#### [WHAT TO WORK ON]
Only a slice of the listing below is wanted. Retype the lines from the one containing "Viewport: 455px width, 513px height." through the one containing "Click the red Poor", exactly, both ends included.

*** SUPPLIED DATA ***

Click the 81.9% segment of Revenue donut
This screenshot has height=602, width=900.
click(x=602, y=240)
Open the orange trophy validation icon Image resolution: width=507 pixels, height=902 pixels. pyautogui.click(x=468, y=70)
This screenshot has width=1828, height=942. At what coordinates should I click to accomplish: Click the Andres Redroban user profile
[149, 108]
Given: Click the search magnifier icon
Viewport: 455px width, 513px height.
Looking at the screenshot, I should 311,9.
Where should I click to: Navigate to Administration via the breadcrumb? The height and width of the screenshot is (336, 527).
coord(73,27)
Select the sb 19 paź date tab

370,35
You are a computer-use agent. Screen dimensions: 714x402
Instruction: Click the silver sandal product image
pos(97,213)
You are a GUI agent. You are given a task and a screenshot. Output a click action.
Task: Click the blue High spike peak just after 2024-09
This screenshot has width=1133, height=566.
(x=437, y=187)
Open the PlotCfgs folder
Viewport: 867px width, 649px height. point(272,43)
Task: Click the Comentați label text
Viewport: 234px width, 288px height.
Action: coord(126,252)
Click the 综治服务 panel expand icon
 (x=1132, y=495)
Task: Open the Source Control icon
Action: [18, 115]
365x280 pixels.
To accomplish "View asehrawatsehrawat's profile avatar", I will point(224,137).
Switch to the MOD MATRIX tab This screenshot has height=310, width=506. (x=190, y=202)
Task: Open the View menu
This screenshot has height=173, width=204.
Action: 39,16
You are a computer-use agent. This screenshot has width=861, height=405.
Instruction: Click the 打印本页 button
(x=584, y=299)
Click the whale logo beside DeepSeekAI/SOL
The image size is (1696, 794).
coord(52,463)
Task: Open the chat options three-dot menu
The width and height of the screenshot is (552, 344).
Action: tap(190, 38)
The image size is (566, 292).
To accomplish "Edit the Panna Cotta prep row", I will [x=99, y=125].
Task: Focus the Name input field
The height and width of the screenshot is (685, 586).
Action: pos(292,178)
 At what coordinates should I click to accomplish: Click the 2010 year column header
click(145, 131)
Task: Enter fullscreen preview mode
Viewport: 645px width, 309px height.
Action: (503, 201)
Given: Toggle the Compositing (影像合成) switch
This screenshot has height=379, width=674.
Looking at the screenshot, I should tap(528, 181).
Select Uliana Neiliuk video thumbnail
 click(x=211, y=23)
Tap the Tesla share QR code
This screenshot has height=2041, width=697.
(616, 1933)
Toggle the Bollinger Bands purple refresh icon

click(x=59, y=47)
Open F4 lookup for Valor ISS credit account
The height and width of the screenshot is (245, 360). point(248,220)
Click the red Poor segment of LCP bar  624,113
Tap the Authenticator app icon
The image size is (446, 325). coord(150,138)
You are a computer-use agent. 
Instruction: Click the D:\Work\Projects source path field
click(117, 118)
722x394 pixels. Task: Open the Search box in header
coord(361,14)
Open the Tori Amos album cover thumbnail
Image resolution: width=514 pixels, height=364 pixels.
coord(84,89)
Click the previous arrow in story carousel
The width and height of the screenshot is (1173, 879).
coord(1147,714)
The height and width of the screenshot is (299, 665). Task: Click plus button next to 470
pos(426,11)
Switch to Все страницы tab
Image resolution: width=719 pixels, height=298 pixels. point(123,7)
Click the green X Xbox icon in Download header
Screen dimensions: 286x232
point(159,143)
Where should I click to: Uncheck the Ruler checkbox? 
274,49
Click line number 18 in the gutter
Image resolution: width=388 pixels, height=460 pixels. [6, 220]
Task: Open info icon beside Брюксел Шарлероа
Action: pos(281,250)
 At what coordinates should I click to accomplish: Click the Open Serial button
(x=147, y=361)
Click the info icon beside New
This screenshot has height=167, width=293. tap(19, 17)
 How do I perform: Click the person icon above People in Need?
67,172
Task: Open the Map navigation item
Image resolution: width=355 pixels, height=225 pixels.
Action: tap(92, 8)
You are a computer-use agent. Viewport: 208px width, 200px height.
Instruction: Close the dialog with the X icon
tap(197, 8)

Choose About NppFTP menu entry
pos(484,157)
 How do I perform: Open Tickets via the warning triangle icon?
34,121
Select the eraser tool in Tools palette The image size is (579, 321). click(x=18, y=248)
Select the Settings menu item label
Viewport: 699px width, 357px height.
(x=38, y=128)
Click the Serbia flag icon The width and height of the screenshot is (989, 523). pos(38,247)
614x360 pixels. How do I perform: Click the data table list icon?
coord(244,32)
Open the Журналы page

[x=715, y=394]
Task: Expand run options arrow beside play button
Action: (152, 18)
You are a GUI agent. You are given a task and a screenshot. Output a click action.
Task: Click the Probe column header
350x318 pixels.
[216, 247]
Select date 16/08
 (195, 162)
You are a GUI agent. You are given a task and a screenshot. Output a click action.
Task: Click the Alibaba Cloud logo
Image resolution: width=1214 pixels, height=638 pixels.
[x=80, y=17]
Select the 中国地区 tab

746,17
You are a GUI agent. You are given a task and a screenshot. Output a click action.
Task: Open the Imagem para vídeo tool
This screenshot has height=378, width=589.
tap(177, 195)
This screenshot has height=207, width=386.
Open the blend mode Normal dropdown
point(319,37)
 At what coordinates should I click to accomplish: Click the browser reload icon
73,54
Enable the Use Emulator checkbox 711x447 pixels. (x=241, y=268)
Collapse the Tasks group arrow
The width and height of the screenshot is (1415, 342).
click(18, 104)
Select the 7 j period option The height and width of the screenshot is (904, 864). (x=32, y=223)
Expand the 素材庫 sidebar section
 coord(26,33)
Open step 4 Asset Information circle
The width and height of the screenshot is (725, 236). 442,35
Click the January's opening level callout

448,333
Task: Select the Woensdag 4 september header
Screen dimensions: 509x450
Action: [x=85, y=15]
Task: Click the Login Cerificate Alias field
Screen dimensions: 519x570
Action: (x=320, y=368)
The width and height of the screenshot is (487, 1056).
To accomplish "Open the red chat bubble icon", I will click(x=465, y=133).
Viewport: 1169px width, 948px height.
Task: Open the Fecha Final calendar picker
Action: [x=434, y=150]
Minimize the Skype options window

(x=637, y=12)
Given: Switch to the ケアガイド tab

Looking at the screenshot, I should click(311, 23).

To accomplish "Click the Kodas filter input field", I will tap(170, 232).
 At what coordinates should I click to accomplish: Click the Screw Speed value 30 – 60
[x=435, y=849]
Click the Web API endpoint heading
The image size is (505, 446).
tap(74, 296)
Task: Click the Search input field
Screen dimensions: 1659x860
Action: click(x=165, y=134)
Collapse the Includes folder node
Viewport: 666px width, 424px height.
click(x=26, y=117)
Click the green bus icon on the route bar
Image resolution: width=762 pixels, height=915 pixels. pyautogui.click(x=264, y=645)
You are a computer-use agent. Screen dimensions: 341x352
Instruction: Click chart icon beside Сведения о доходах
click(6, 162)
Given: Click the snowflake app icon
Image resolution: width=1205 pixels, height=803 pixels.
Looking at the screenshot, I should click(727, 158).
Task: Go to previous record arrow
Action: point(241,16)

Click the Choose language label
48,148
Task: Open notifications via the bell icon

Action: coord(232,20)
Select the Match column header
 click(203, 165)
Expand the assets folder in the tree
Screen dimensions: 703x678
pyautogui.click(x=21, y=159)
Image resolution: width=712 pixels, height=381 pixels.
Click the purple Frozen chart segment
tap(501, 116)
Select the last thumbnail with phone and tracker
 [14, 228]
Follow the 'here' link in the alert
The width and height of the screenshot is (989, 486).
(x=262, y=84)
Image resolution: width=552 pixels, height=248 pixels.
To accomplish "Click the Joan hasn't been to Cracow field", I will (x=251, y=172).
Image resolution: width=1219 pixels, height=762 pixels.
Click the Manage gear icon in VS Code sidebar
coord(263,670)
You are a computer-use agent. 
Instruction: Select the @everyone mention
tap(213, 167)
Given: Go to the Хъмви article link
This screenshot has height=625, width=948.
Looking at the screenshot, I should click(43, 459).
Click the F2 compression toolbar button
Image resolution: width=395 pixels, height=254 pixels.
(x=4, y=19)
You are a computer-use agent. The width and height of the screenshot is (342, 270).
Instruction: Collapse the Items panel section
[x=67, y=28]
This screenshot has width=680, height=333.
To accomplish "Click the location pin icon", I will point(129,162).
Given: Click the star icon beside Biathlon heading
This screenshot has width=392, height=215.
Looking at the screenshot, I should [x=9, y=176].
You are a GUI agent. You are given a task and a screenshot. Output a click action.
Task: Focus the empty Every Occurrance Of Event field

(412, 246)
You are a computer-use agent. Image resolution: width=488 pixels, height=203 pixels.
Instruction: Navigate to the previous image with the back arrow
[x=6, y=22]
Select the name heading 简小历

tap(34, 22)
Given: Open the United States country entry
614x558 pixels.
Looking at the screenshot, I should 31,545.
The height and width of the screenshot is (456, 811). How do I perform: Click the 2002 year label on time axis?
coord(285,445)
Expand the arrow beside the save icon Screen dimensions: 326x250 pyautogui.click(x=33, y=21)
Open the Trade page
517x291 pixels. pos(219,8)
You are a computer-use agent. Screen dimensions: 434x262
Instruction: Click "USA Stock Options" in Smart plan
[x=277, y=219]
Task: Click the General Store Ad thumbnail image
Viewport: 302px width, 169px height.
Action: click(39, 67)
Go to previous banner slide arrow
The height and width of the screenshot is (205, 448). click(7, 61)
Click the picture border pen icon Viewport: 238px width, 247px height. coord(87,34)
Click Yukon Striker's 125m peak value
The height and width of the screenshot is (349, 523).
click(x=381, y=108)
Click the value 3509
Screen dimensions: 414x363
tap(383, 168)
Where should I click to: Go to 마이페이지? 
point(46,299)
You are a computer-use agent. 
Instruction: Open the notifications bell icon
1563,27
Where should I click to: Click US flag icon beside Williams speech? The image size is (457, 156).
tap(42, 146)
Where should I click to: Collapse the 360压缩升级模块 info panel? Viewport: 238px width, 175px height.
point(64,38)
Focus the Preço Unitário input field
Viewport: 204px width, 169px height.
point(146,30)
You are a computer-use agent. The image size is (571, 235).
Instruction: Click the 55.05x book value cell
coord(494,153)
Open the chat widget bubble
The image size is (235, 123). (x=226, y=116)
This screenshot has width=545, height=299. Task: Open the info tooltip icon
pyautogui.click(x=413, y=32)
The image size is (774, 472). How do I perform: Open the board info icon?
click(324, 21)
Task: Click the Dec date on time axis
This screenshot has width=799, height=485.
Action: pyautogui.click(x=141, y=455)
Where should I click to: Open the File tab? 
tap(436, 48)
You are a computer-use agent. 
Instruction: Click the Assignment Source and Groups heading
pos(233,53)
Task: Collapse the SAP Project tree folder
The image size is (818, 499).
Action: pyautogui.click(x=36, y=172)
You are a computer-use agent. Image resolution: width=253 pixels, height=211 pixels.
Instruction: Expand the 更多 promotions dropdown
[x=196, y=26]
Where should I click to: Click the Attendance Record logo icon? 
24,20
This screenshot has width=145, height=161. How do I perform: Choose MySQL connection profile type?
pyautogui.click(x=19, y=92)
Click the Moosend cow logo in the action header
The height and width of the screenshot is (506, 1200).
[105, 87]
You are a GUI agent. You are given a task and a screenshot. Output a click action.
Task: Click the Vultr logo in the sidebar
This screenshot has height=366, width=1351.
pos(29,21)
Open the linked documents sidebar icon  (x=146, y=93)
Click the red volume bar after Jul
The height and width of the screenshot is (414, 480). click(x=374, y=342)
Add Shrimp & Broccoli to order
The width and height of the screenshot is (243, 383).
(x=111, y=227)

*** End of SUPPLIED DATA ***

#### [FINAL ANSWER]
Viewport: 455px width, 513px height.
Looking at the screenshot, I should 311,9.
Where should I click to: Navigate to Administration via the breadcrumb? The height and width of the screenshot is (336, 527).
coord(73,27)
Select the sb 19 paź date tab

370,35
You are a computer-use agent. Screen dimensions: 714x402
Instruction: Click the silver sandal product image
pos(97,213)
You are a GUI agent. You are given a task and a screenshot. Output a click action.
Task: Click the blue High spike peak just after 2024-09
This screenshot has width=1133, height=566.
(x=437, y=187)
Open the PlotCfgs folder
Viewport: 867px width, 649px height. point(272,43)
Task: Click the Comentați label text
Viewport: 234px width, 288px height.
Action: coord(126,252)
Click the 综治服务 panel expand icon
 (x=1132, y=495)
Task: Open the Source Control icon
Action: [18, 115]
365x280 pixels.
To accomplish "View asehrawatsehrawat's profile avatar", I will point(224,137).
Switch to the MOD MATRIX tab This screenshot has height=310, width=506. (x=190, y=202)
Task: Open the View menu
This screenshot has height=173, width=204.
Action: 39,16
You are a computer-use agent. This screenshot has width=861, height=405.
Instruction: Click the 打印本页 button
(x=584, y=299)
Click the whale logo beside DeepSeekAI/SOL
The image size is (1696, 794).
coord(52,463)
Task: Open the chat options three-dot menu
The width and height of the screenshot is (552, 344).
Action: tap(190, 38)
The image size is (566, 292).
To accomplish "Edit the Panna Cotta prep row", I will [x=99, y=125].
Task: Focus the Name input field
The height and width of the screenshot is (685, 586).
Action: pos(292,178)
 At what coordinates should I click to accomplish: Click the 2010 year column header
click(145, 131)
Task: Enter fullscreen preview mode
Viewport: 645px width, 309px height.
Action: (503, 201)
Given: Toggle the Compositing (影像合成) switch
This screenshot has height=379, width=674.
Looking at the screenshot, I should tap(528, 181).
Select Uliana Neiliuk video thumbnail
 click(x=211, y=23)
Tap the Tesla share QR code
This screenshot has height=2041, width=697.
(616, 1933)
Toggle the Bollinger Bands purple refresh icon

click(x=59, y=47)
Open F4 lookup for Valor ISS credit account
The height and width of the screenshot is (245, 360). point(248,220)
Click the red Poor segment of LCP bar  624,113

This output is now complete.